Set exercise A: Copy the listing word for word, from its first line through the line that contains "Action: point(210,56)".

Gartner actually predicted in 2012 that up to 80% of early gamification strategies would fail by the end of this year. The reality isn’t quite as dramatic, but many companies are regrouping or rethinking their investments, said Gartner analyst Brian Burke, who just published a book on the topic, Gamify — How Gamification Motivates People to Do Extraordinary Things.

“The bar for success is defined by the business objectives the organization sets out to achieve, and with gamification today only a minority of projects can declare that the business objectives were achieved,” Burke said. “There are many reasons for this, starting with the lack of clearly defined business objectives, or focusing on the organization goals rather than the player goals.”

One vivid illustration of a successful gamification initiative is Nike+, a website athletes can use to record performance against their fitness goals. It currently boasts more than 28 million users who turn regularly, giving the brand significant exposure. “One of the things that Nike+ does right is to focus on enabling the users to achieve their fitness goals, rather than Nike’s goals—which is a key characteristic of gamification done right,” Burke said.

Another example comes from the business-to-business world, where technology services company Bluewolf is using game principles as part of a campaign to get more of its consultants to share information and best practices that could benefit clients and to build their “personal brands” through social networks and by writing blogs. Participants earn points towards certain perks (such as discounted hotel rooms) by completing designated activities. “The purpose is to engage our customers and prospects, and also to engage our employees,” said Corinne Sklar, chief marketing officer at Bluewolf.

Exercise data:
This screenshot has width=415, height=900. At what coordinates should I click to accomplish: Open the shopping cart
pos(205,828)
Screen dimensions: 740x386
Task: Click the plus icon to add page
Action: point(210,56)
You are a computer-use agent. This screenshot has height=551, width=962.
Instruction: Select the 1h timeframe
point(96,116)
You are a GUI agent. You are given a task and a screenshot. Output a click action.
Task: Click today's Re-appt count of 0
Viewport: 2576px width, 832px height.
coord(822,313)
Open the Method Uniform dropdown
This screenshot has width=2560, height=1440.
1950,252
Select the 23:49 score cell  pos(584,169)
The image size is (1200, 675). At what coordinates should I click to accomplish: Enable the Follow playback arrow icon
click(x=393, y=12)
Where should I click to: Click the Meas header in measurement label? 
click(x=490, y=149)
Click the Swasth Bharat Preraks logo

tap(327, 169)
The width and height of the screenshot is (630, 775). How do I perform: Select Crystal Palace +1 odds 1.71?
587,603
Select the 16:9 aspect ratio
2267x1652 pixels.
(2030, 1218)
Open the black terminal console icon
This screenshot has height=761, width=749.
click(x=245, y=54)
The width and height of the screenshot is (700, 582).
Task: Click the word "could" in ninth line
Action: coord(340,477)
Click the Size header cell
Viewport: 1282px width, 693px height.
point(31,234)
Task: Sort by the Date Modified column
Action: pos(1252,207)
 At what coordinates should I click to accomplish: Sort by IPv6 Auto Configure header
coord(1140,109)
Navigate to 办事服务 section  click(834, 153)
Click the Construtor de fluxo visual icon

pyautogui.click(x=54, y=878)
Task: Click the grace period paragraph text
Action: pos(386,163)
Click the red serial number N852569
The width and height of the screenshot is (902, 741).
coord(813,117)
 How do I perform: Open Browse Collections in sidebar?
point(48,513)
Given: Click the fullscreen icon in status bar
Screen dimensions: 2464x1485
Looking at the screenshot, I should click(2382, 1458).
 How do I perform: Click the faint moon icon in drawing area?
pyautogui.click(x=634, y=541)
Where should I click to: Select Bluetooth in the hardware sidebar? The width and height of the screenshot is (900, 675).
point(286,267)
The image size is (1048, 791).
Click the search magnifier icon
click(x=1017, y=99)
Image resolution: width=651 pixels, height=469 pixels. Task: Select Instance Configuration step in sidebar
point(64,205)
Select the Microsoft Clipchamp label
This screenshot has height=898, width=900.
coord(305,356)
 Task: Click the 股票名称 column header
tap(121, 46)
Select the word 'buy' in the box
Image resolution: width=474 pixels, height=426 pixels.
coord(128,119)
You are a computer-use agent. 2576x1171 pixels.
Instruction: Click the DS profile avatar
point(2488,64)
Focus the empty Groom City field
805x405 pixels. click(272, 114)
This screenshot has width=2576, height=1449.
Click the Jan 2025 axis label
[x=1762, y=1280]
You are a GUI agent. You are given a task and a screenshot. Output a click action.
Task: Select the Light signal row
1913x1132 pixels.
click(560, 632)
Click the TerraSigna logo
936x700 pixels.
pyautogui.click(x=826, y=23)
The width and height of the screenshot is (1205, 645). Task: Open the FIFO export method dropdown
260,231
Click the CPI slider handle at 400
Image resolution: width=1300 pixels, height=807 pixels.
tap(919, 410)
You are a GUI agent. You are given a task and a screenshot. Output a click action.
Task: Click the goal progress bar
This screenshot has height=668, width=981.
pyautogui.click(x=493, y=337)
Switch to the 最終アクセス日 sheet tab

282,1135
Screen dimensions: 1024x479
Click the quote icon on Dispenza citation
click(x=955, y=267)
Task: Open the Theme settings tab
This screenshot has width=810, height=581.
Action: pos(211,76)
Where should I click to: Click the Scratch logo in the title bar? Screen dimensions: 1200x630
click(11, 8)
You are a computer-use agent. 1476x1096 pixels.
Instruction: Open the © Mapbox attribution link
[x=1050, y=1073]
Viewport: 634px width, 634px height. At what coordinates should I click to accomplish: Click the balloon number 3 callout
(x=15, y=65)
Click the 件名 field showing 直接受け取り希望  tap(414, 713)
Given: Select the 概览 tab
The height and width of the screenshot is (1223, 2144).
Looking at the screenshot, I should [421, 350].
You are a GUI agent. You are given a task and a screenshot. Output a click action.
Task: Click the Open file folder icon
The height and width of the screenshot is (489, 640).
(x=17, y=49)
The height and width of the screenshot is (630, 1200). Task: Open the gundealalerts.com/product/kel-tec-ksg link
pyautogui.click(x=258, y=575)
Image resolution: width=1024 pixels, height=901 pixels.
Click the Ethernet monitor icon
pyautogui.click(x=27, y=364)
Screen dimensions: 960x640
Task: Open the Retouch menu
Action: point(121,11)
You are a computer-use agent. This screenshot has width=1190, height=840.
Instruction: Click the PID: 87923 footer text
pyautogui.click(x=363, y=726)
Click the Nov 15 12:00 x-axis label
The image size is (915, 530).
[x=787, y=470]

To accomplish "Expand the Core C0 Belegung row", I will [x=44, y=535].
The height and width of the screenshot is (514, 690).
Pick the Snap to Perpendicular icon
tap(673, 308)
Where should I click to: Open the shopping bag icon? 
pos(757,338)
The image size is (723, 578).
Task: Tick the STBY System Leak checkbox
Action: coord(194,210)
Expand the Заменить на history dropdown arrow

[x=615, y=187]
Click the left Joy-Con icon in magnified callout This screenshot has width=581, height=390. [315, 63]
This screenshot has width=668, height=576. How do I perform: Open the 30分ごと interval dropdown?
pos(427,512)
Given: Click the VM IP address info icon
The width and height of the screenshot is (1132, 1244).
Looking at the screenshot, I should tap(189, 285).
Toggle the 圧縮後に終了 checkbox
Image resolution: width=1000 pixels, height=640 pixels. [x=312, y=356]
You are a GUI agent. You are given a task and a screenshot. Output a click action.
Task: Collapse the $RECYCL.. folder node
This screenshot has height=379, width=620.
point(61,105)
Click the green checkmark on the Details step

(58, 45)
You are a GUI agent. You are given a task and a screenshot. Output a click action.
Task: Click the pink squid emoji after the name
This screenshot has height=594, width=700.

Set exercise B: Does each statement agree with the gamification article? For each, answer yes or no and quote the words of the article that decide it. (i) Burke says most gamification projects today can declare that their business objectives were achieved. (ii) Nike+ has fewer than 10 million users. (iii) Bluewolf participants earn points toward perks such as discounted hotel rooms.

Task result A:
This screenshot has width=415, height=900. At what coordinates should I click to accomplish: Open the shopping cart
pos(205,828)
Screen dimensions: 740x386
Task: Click the plus icon to add page
Action: point(210,56)

Task result B:
(i) No: "with gamification today only a minority of projects can declare that the business objectives were achieved"
(ii) No: "It currently boasts more than 28 million users"
(iii) Yes: "Participants earn points towards certain perks (such as discounted hotel rooms) by completing designated activities."